En su opinión, “Cantabria no puede aceptar que el modelo de financiación, que es de todos y para todos los españoles, lo decidan los separatistas”. Ha añadido que “desde luego no responde a las necesidades de la España de las autonomías ni tampoco a la vocación de blindar los servicios públicos en condiciones de igualdad o de equidad, sino que una vez más responde a los intereses de Pedro Sánchez, a las exigencias del separatismo y a las urgencias electorales de Pedro Sánchez, muy especialmente en la comunidad autónoma de Andalucía”.
Para la presidenta, a “Esquerra Republicana de Cataluña le salen las cuentas con este planteamiento”, y “lo que es bueno para el independentismo y lo que celebra el señor Oriol Junqueras, es malo para España y para Cantabria”.
“No estamos sobrefinanciados”, defiende Buruaga
Buruaga ha recalcado además que el Ejecutivo cántabro no va a consentir “bajo ningún concepto” que se presente a Cantabria como una comunidad “privilegiada” o sobrefinanciada, porque sostiene que esa afirmación es falsa.
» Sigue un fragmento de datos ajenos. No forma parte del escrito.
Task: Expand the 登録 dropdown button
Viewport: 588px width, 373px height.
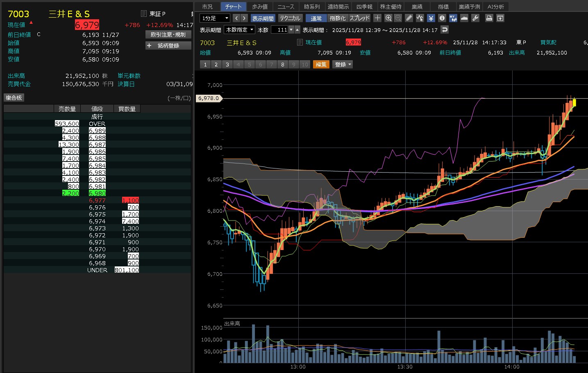Action: point(343,64)
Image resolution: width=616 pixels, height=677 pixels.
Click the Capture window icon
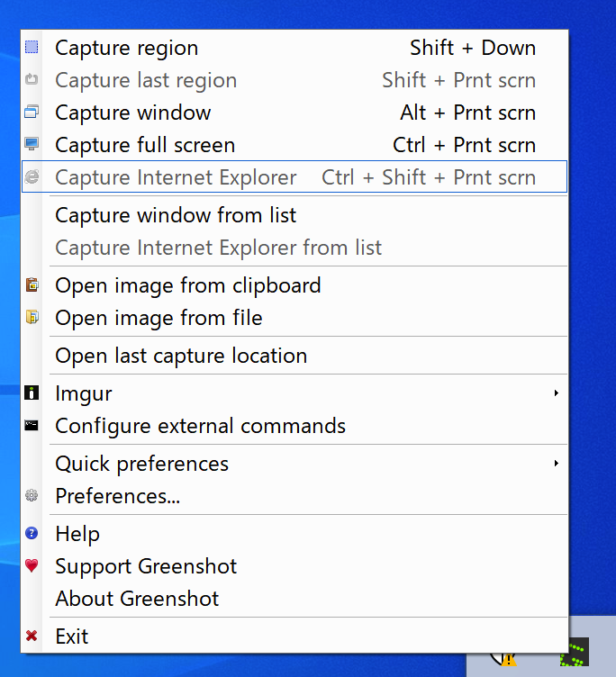pyautogui.click(x=32, y=113)
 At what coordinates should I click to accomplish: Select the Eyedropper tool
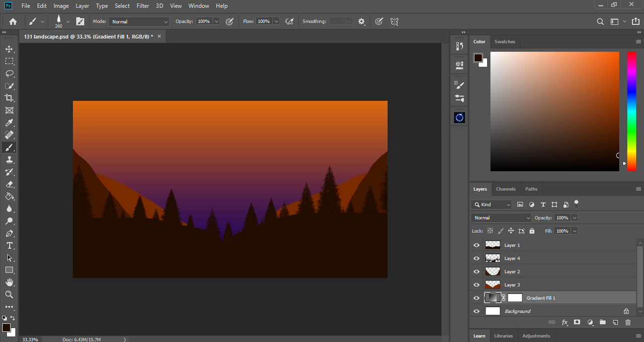[9, 123]

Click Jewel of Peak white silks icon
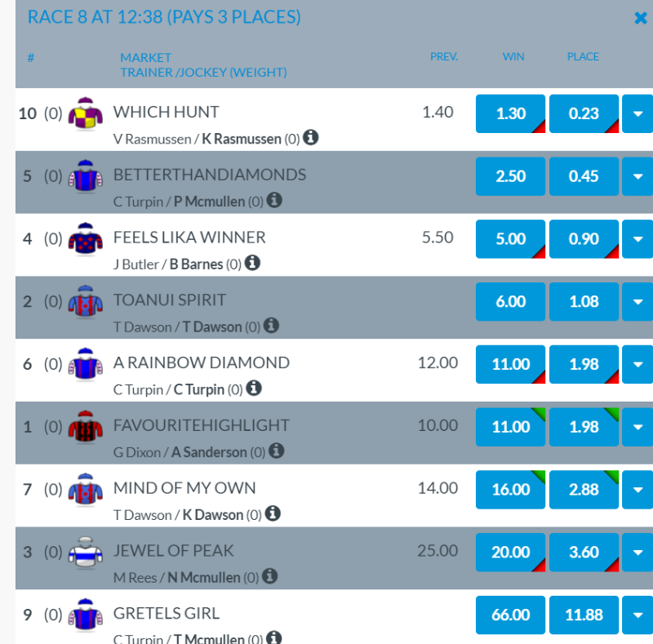tap(85, 553)

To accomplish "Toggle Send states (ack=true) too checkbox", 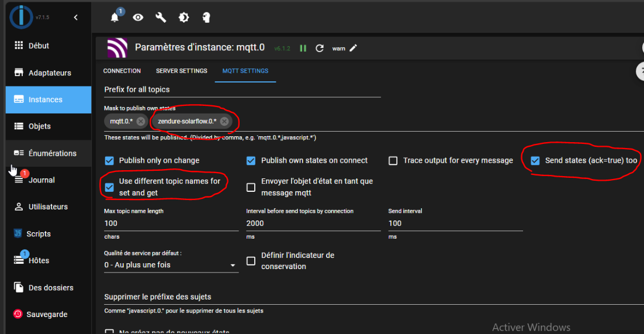I will (x=535, y=160).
Ha recordado que “recibimos en su momento lo que necesitábamos y argumentábamos para financiar el coste y la prestación de nuestros servicios públicos, y en este momento Cantabria está tan infrafinanciada como el resto de las comunidades autónomas. Puede que las haya más, pero estamos infrafinanciados”.
En este contexto, ha señalado que todas las comunidades autónomas han ido asumiendo competencias y obligaciones “impuestas unilateralmente”, entre ellas la dependencia, un ámbito en el que Cantabria asume “prácticamente el 70%” del gasto total, pese a que el reparto debería ser al 50% entre la comunidad y el Estado.
Por ello, ha reclamado “no recibir ni un euro menos de lo que necesitamos para sostener y financiar nuestros servicios públicos en condiciones de igualdad”. Ha subrayado que “todos sabemos que nuestra sanidad y nuestra educación cierran con déficit”, y ha puesto como ejemplo que Cantabria es una de las autonomías donde más se encarece el transporte escolar, que supone “un 20-25% más de los recursos que tenemos actualmente”.